**Exercise details**:
Although the data below contains pictures, please reproduce only its words, exactly.

** Extracted information follows **

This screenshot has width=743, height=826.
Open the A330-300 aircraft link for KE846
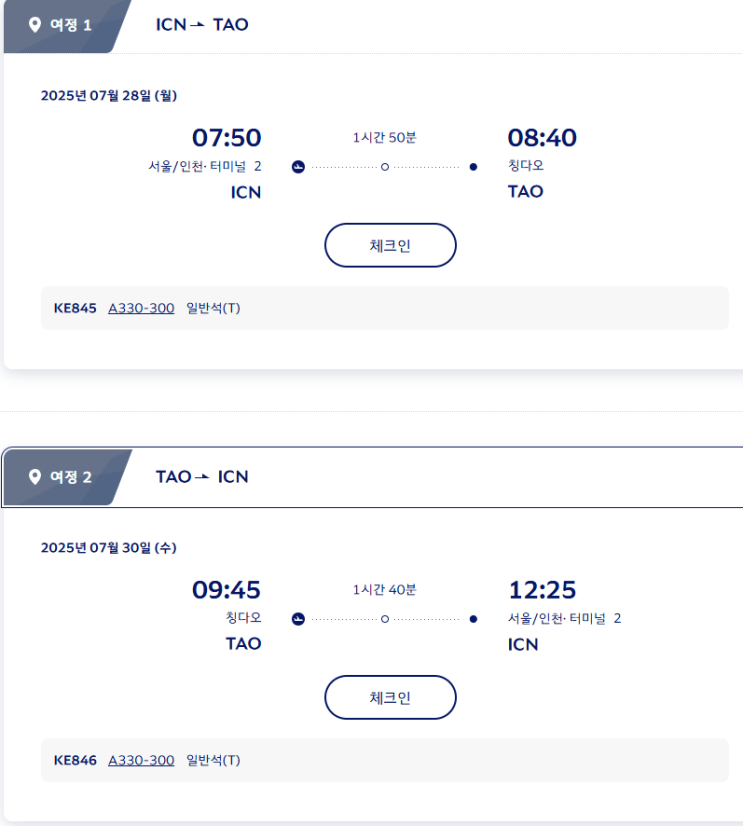(141, 760)
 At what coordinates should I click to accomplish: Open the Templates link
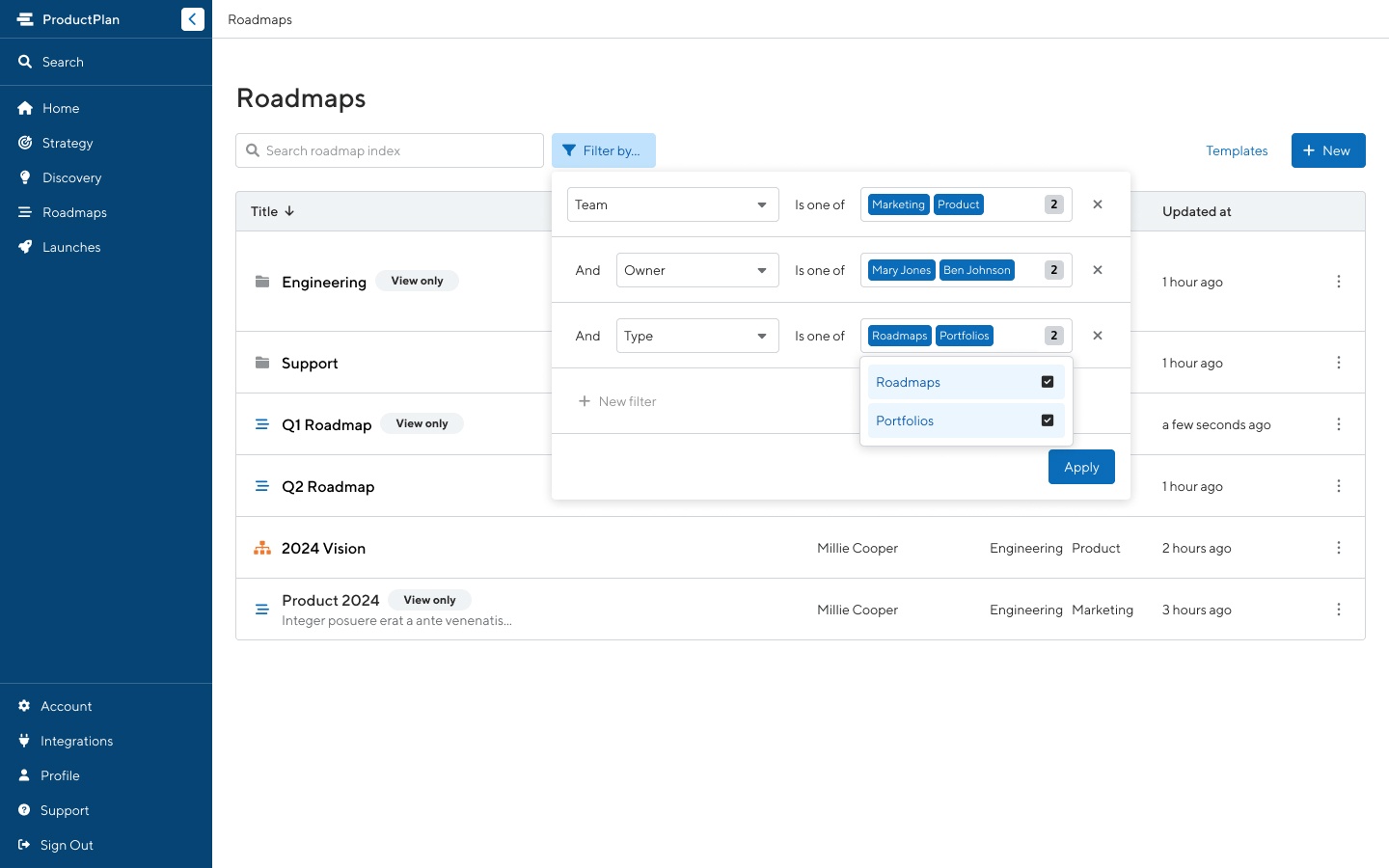click(1237, 150)
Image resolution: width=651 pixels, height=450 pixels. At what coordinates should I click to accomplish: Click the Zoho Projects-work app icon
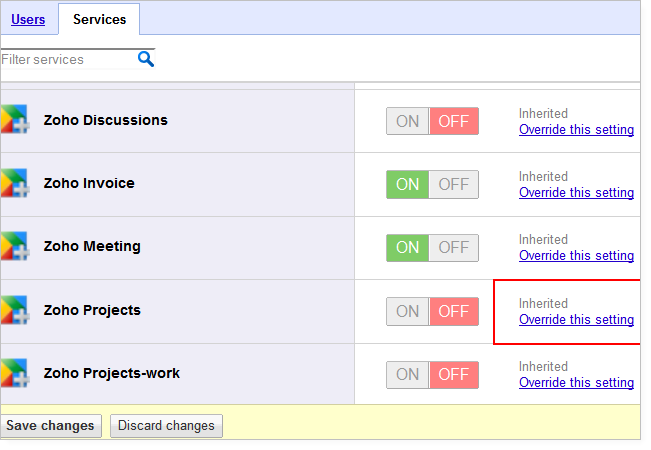click(x=15, y=373)
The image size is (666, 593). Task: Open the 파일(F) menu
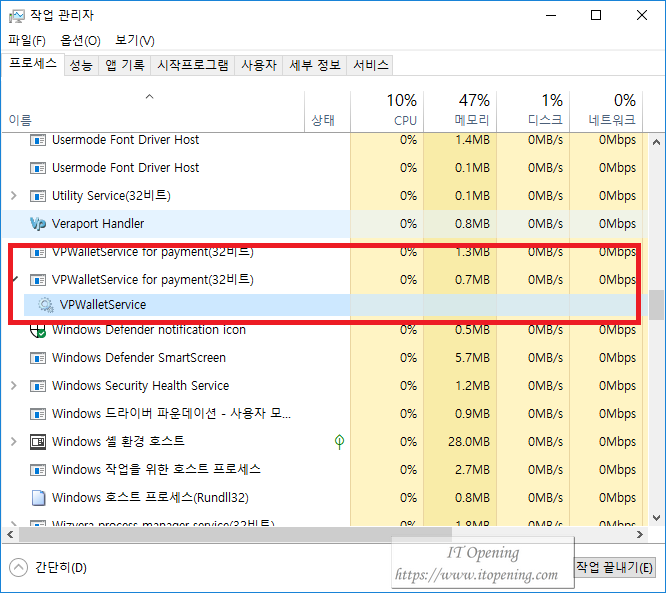(27, 41)
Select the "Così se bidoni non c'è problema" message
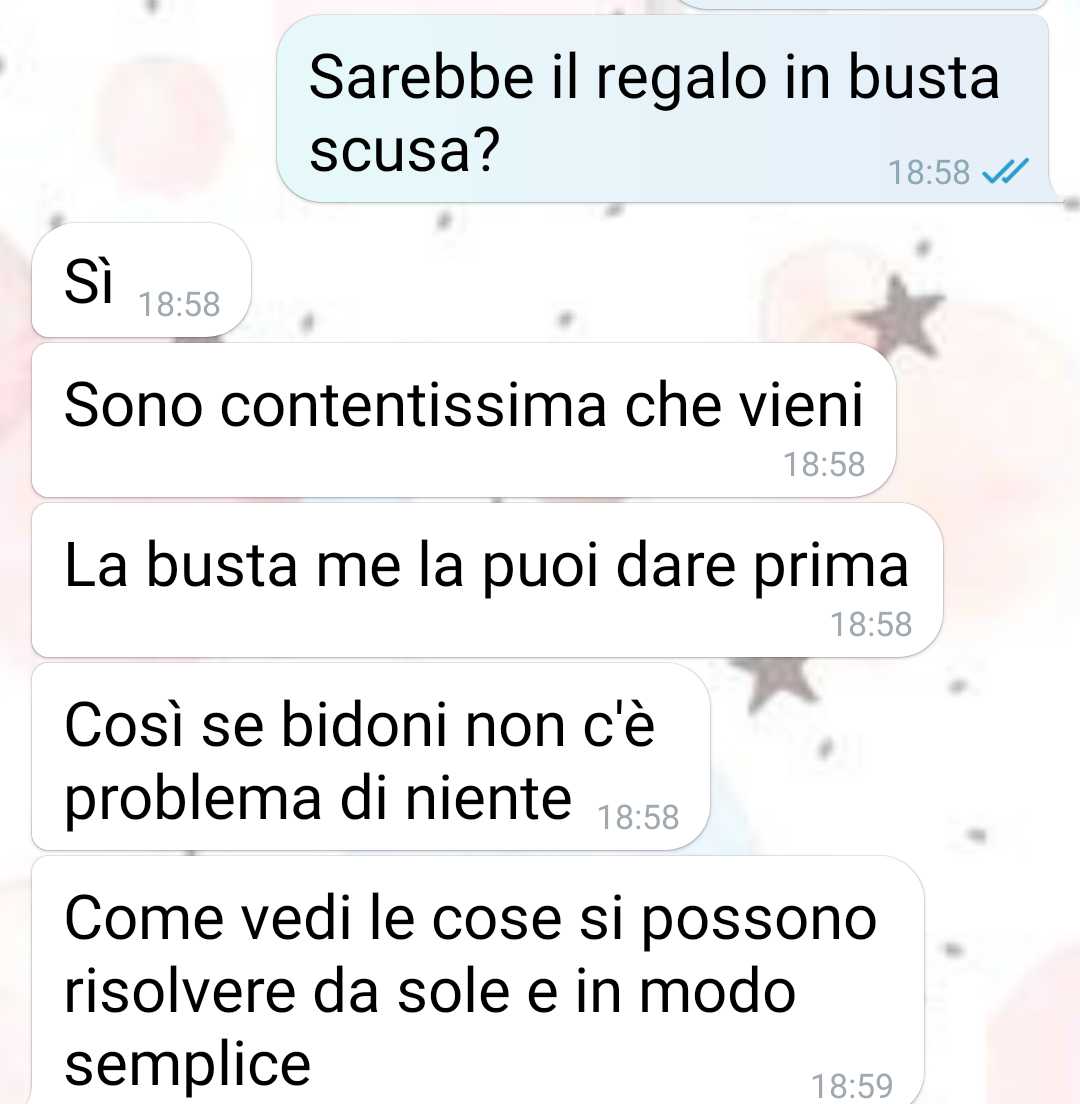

** End of Extracted information **

**Exercise response**:
This screenshot has width=743, height=826.
Open the A330-300 aircraft link for KE846
(141, 760)
 At what coordinates should I click to accomplish: Open the Templates link
click(1237, 150)
Image resolution: width=651 pixels, height=450 pixels. At what coordinates should I click to accomplish: Click the Zoho Projects-work app icon
click(x=15, y=373)
The image size is (666, 593). Task: Open the 파일(F) menu
(27, 41)
Select the "Così se bidoni non c'è problema" message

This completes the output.